His dicussion of the Iraq insurgency is down right surreal. Something about us assuming the Sunnis were going to be our best allies. When they turned us down, we went to the Shiites. When they turned us down, we attacked Karbala and Najaf but were beaten off by Sistani's militia.

He also repeats the old nonsense that Shinseki was forced to retire because of his congressional testimony.

Bottom line: no way I could recommend a book this full of factual errors.

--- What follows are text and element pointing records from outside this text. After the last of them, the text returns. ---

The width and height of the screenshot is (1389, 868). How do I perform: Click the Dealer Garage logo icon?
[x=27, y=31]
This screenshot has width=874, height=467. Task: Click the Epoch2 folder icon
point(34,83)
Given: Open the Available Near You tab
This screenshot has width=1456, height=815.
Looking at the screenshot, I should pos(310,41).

Odd, I've only read Defending Israel, been meaning to start a thread on it, and The Transformation of War, which I loved. What'd you think of that book, by comparison?

SteveMetz
01-25-2008, 02:07 PM
Odd, I've only read Defending Israel, been meaning to start a thread on it, and The Transformation of War, which I loved. What'd you think of that book, by comparison?

I greatly enjoyed the Transformation of War. I don't remember the profusion of errors in it, but maybe I just didn't know as much then. Haven't read the other one.

zenpundit
01-25-2008, 08:56 PM
Thanks for weighing in on Van Creveld, Steve.

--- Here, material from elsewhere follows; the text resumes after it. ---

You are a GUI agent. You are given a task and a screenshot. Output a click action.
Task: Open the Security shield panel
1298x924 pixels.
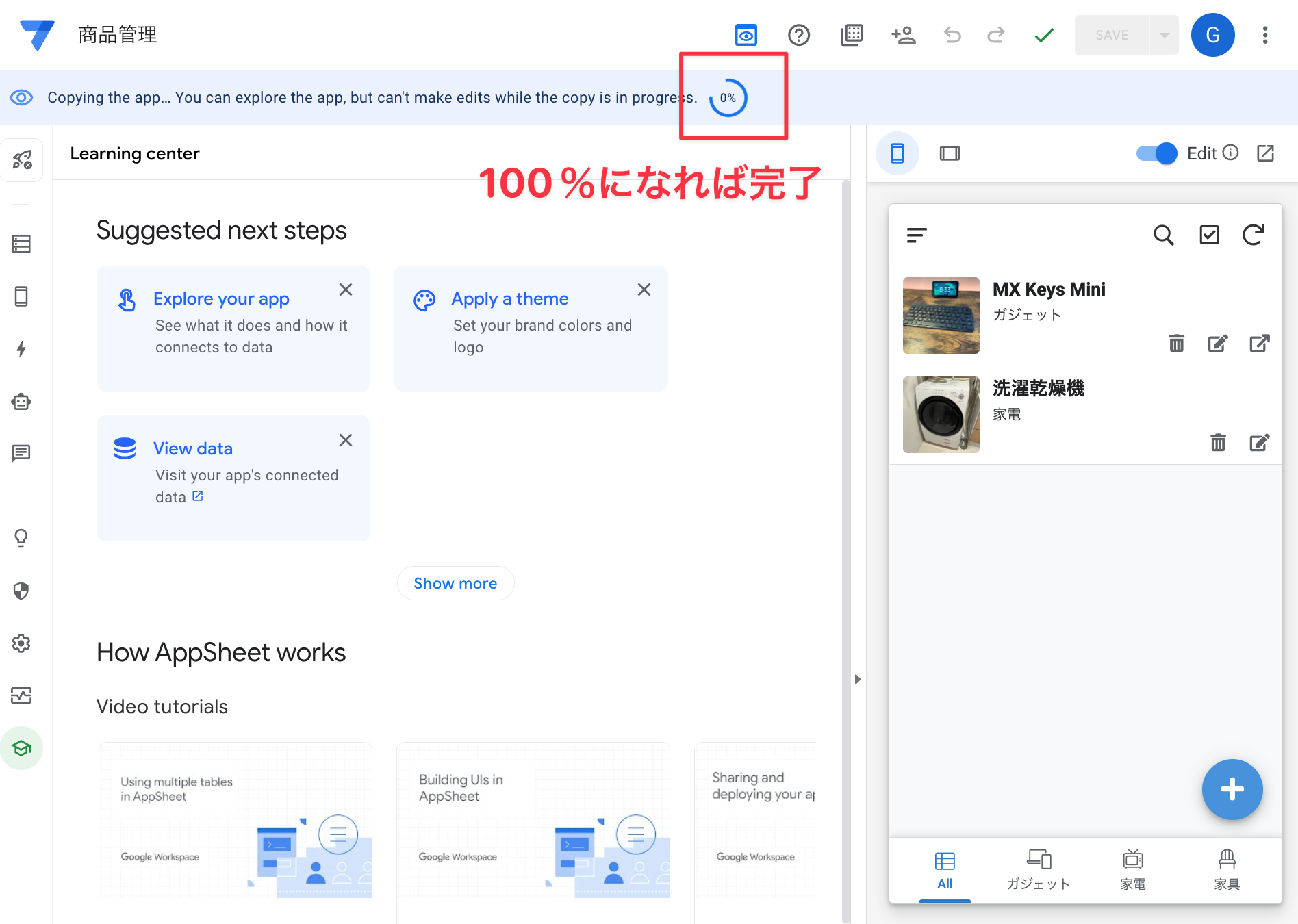(22, 591)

Regarding Assad's decimation of the Muslim Brotherhood in Hama, this is sometimes mentioned as a spasm" option by 4GW thinkers that a state can ( possibly) get away with doing in political-moral terms if done in the wake of public outrage over some grevious atrocity committed by insurgents. In fairness though, William Lind has said/written many times that this really isn't going to be a viable option for democratic states on most occasions. Syria was ( and still is) a police state that at the time was sheltered by Soviet patronage. Damascus and Rangoon or Khartoum will be quick to take repressive measures that civilized states would shun except in the direst of circumstances

Even with Hama, it should be pointed out that Hafez Assad's regime later reached a modus vivendi with the Brotherhood, much like Egypt has done, rather than attempt to uproot and exterminate them.

SteveMetz
01-25-2008, 11:21 PM
I can't believe I pressed all the way to the end of that. In the conclusion he wrote, "What can hardly be in dispute, though, is the fact that, from 1945 on, almost all attempts to deal with insurgencies have ended in failure."

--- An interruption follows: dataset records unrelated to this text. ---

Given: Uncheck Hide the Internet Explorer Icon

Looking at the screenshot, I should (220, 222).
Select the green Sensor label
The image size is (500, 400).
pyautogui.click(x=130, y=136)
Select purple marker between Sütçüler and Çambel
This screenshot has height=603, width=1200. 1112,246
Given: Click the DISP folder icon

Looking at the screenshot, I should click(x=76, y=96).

That is simply, factually wrong. What happens is that when we think "insurgency," we automatically think of the very small number that have succeeded rather than the multitudes of others that did not.

Then he defines every use of organized violence that is not full scale conventional war as insurgency.

Then he advocates the Roman-Syrian-Russian "kill them all and let God sort them out" approach. I hate to say this, but it's pure nonsense.